Claude Quétel, Professeur d’histoire émérite et ancien directeur de recherche au CNRS, nous propose une nouvelle et nécessaire mise au point sur ce que fut le régime de Vichy, à l’heure où certains voudraient édulcorer la responsabilité de Vichy dans la déroute morale d’une certaine France après la débâcle du printemps 1940. En 18 chapitres courts et bien argumentés, l’auteur balaie un certain nombre de questions qui restent encore d’actualité ou qui suscitent encore le débat, avec la volonté de quelques nostalgiques de vouloir gommer l’indicible et l’insupportable d’un régime qui n’a jamais essayé de résister mais a bien collaboré avec l’Allemagne nazie.

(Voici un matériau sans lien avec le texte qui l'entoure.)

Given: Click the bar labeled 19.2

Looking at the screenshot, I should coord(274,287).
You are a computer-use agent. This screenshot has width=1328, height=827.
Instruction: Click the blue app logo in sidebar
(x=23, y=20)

Certes, la littérature sur ce thème est particulièrement abondante et le travail des historiens a permis progressivement de démontrer l’immense responsabilité du maréchal Pétain et de son gouvernement dans la politique de collaboration, allant jusqu’à devancer d’ailleurs certaines exigences de l’Occupant, en particulier autour du statut des juifs et leur déportation vers les camps de la mort, déportation pour laquelle les autorités de l’État français ont trop souvent démontré leur excès de zèle. Là encore, l’auteur rappelle certains faits comme l’indifférence du vieux Maréchal sur la question juive ou encore sur son aveuglement face à Hitler. Celui-ci n’avait aucune intention de collaborer avec la France de Vichy et de lui donner un rôle spécifique dans une Europe sous la tutelle nazie, mais bien de tirer le maximum de la vache à lait que constituait le pays totalement occupé à partir de novembre 1942.

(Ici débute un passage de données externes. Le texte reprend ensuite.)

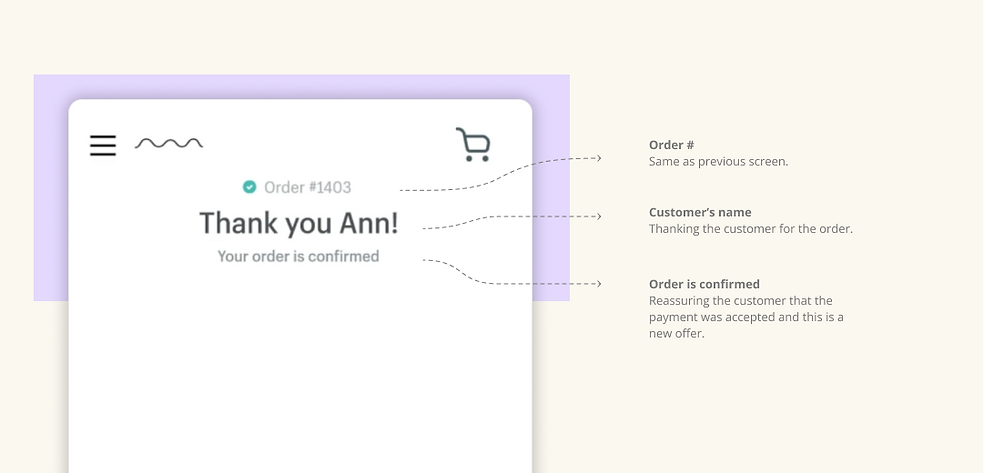Open the hamburger menu icon
983x473 pixels.
pyautogui.click(x=103, y=145)
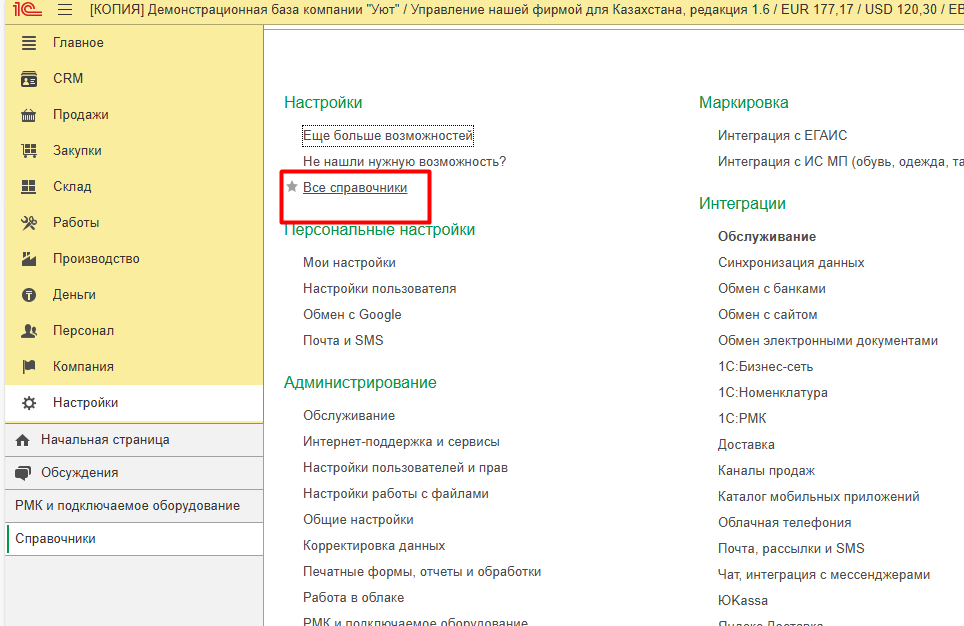Open Мои настройки link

Autre question centrale : le pétainisme est-il un fascisme ? pour l’historien, pas totalement mais il y a une fascisation progressive et irréversible du régime, d’autant plus qu’à partir de novembre 1942, la présence nazie concerne tout le territoire, accentuant la division entre la France résistante et celle qui s’enfonçait chaque jour un peu plus dans la Collaboration, au point de voir certains Français porter l’uniforme de la Waffen-SS. Cette dimension politique reste essentielle à aborder encore aujourd’hui où le débat public très vif de ces derniers mois fait beaucoup trop de raccourcis sur ce qu’est le fascisme aujourd’hui. Là encore, il est important de se replonger dans cette période douloureuse de notre histoire pour ne pas tout confondre.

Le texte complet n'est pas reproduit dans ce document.